**SELECTED PASSAGE:**

Cells usually exist as a complex population with limited number of shapes. Credit: Zheng Yin, Stephen T.C. Wong, Chris Bakal et al;

A crucial step toward skin cancer may be changes in the genes that control cell shape, report a team of scientists from The Methodist Hospital Research Institute, the Institute of Cancer Research, London, and Harvard Medical School in an upcoming issue of Nature Cell Biology.

Using automated high content screening and sophisticated computational modeling, the researchers’ screening and analysis of tens of millions of genetically manipulated cells helped them identify more than a dozen genes that influence cell shape. Their work could lead to a better understanding of how cells become metastatic and, eventually, pinpoint new gene therapy targets for cancer treatment.

“We found that by altering the way the cells are grown to better mimic conditions in a living organism, gene expression could have a profound impact on cell shape,” said Zheng Yin, the paper’s lead author and a postdoctoral fellow at the Department of Systems Medicine and Bioengineering of The Methodist Hospital Research Institute (TMHRI). “This matters because many cancer biologists believe metastasis depends in part on the ability of cells to take on different shapes to escape their confines and spread to healthy tissue. We developed a method of identifying and analyzing the shapes of fruit fly cells, then validated and expanded the discoveries in mammal cancer cells..”

The scientists began their study in fruit fly immune cells called hemocytes. Under normal conditions, each hemocyte was found to take on just one of five distinct shapes about 98 percent of the time. In contrast to conventional wisdom, other shapes and “intermediate” forms were rare, suggesting genes that control cell shapebehave more like light switches than teakettles coming to a slow boil. Genetic manipulation of these cells in a lab setting supported that view as well.

**ACTION ITEM:** Which institutions does the passage on cell shape and skin cancer name as the homes of the research team?

**INFORMATION SHOWN:**
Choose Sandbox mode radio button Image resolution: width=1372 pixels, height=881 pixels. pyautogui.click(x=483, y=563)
--
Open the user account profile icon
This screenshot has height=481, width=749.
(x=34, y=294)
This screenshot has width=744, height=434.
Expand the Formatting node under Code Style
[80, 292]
* * *
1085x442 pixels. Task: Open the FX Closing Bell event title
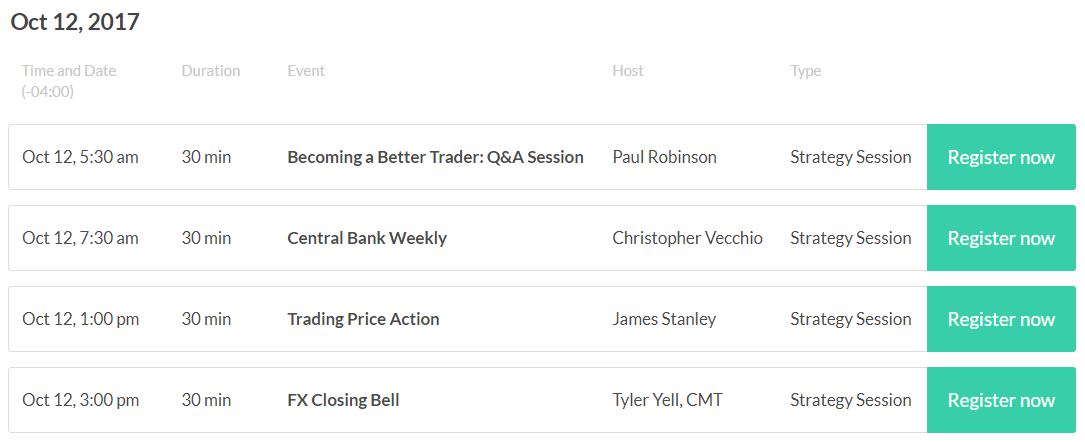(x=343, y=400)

**SOLUTION FOR THIS TASK:**
The Methodist Hospital Research Institute
The Institute of Cancer Research, London
Harvard Medical School